Records shown:
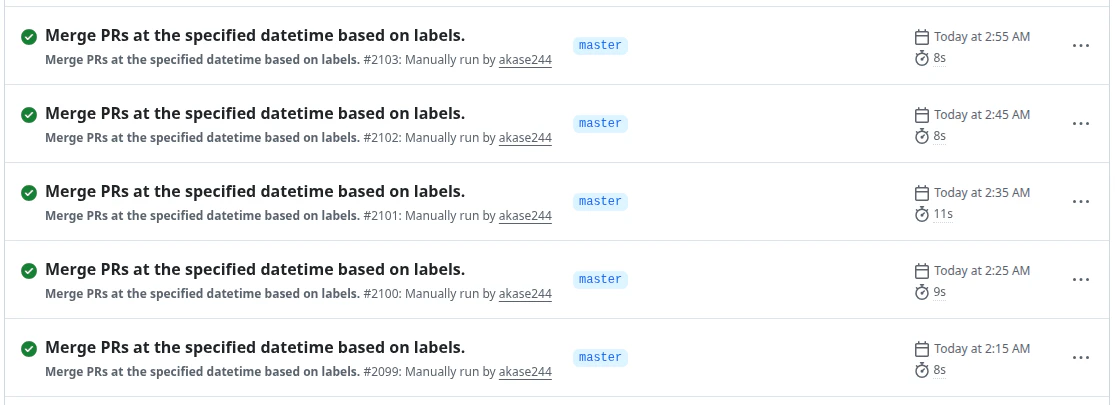This screenshot has width=1115, height=405.
Task: Click the calendar icon beside Today at 2:25 AM
Action: pos(922,271)
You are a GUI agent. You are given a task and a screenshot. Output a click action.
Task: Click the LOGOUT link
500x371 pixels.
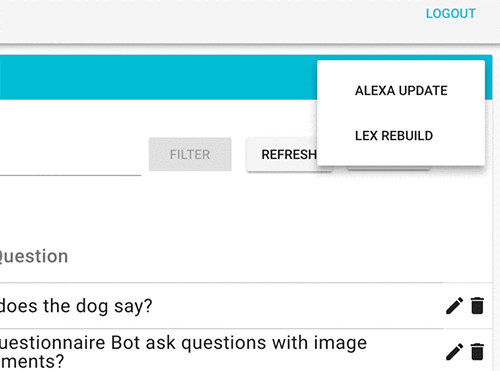tap(451, 14)
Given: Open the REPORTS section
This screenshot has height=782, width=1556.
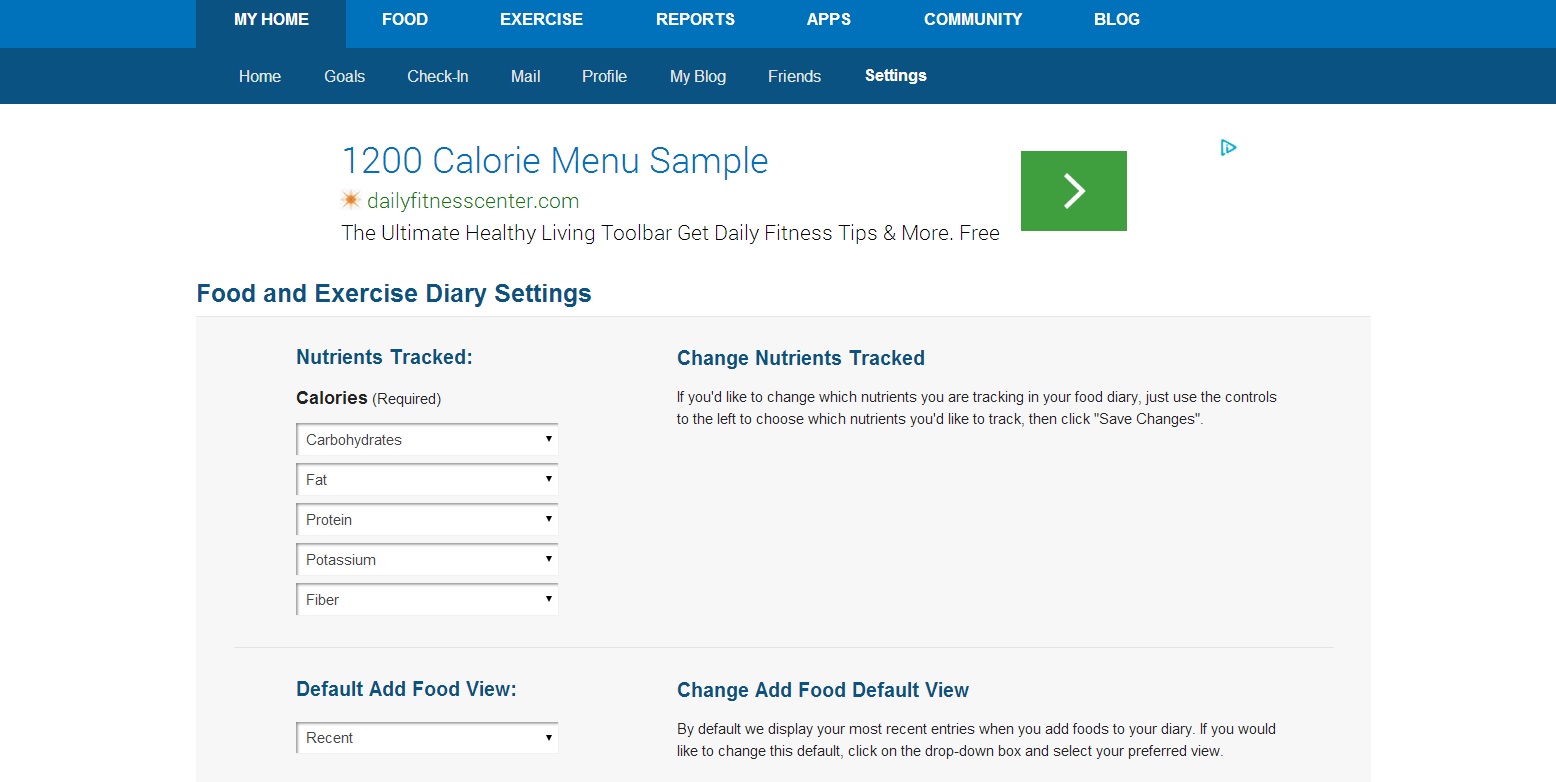Looking at the screenshot, I should 695,19.
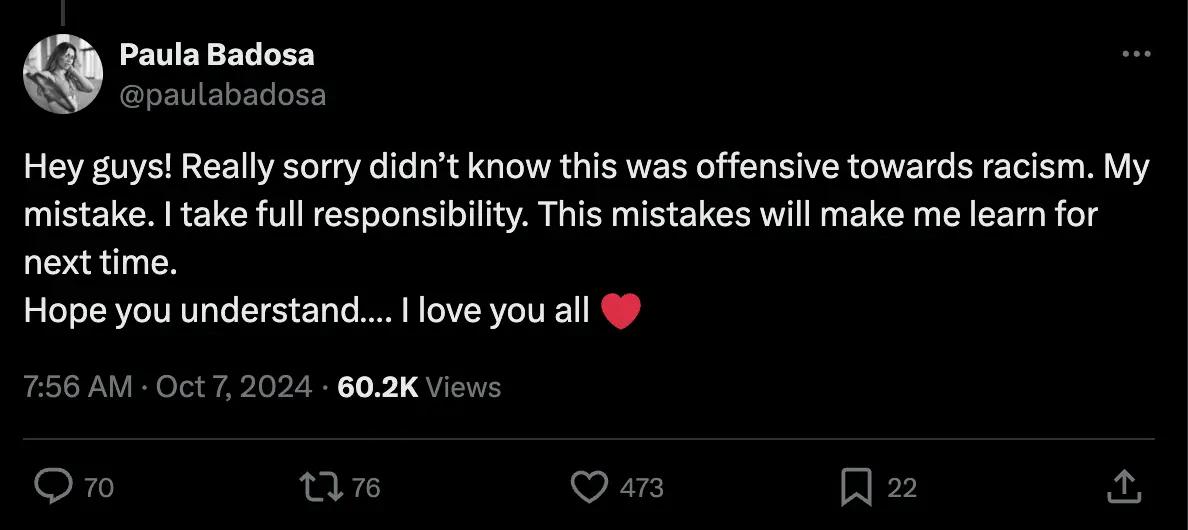Click the reply speech bubble icon
1188x530 pixels.
[x=50, y=487]
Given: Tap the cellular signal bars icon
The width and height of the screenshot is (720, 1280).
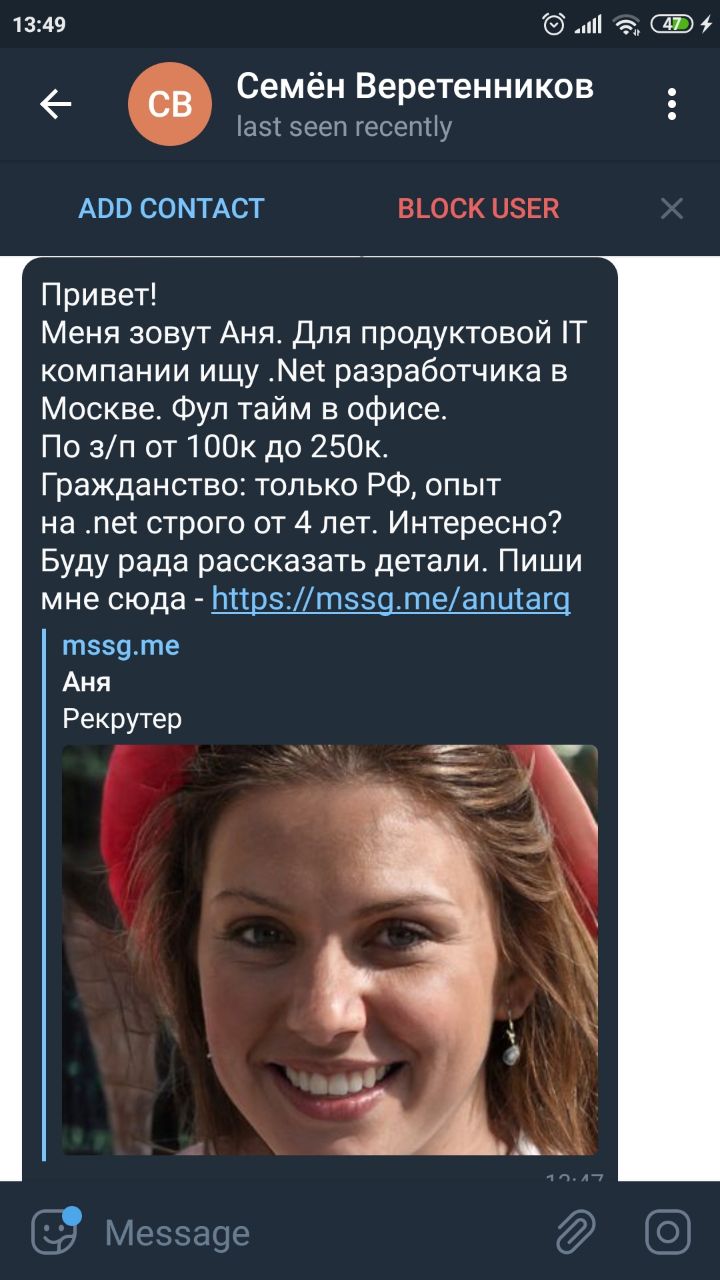Looking at the screenshot, I should (x=588, y=24).
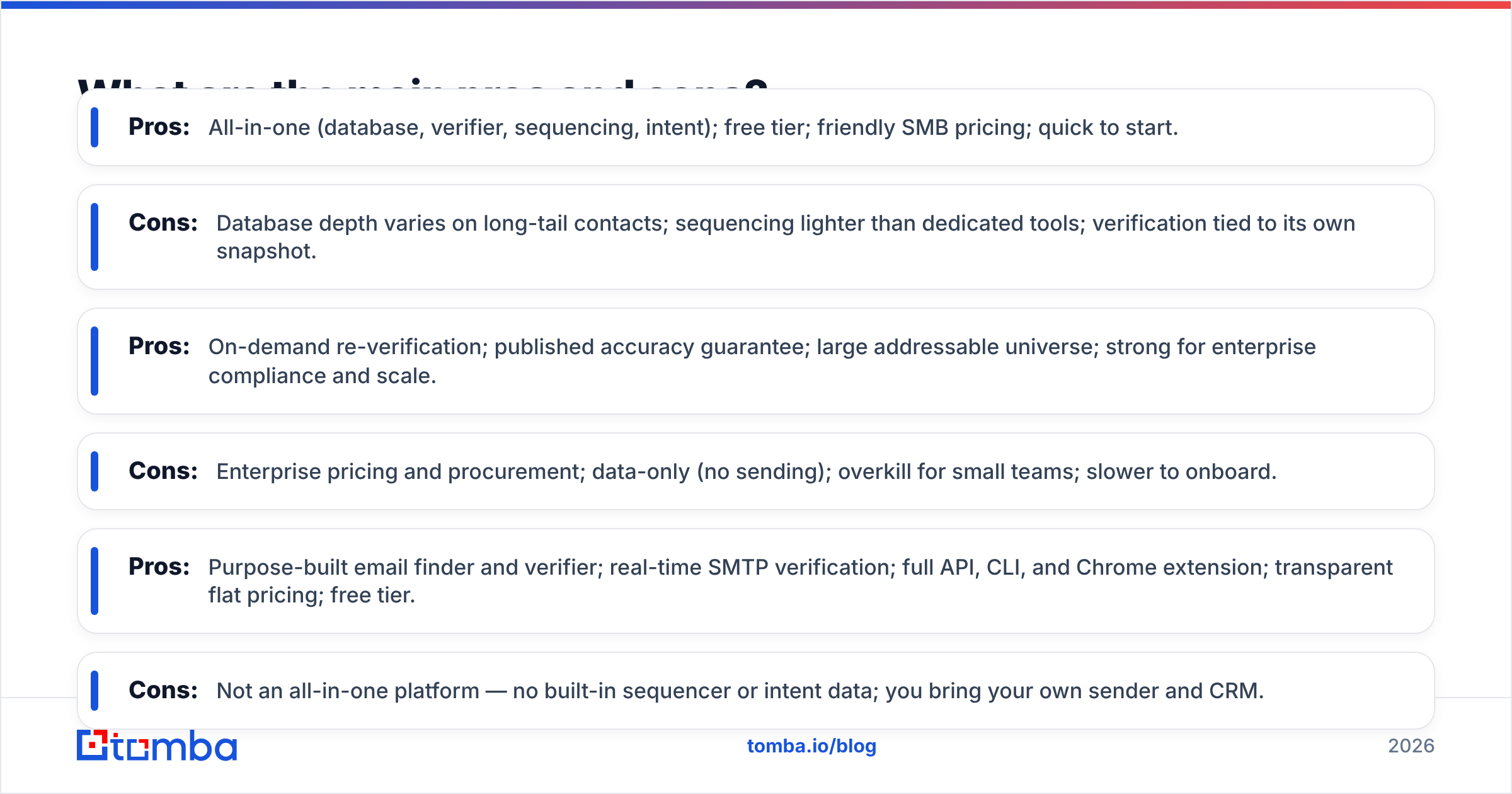Click the blue bar beside last Cons card
This screenshot has height=794, width=1512.
pos(94,691)
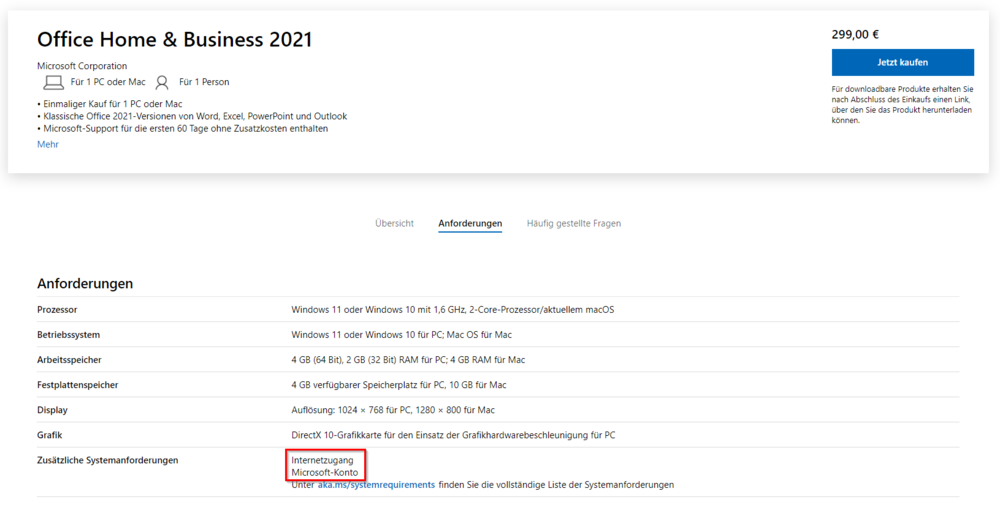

Directions for this task: Leave every picture out and copy precisely the lines from the one containing "500x371 pixels." through the last line of the data above, both ends included.

Output of the exercise:
500x371 pixels.
tap(451, 14)
Given: Open the REPORTS section
This screenshot has height=782, width=1556.
Looking at the screenshot, I should 695,19.
Click the reply speech bubble icon
1188x530 pixels.
[x=50, y=487]
Given: Tap the cellular signal bars icon
The width and height of the screenshot is (720, 1280).
Looking at the screenshot, I should (x=588, y=24).
Click the blue bar beside last Cons card
This screenshot has height=794, width=1512.
pos(94,691)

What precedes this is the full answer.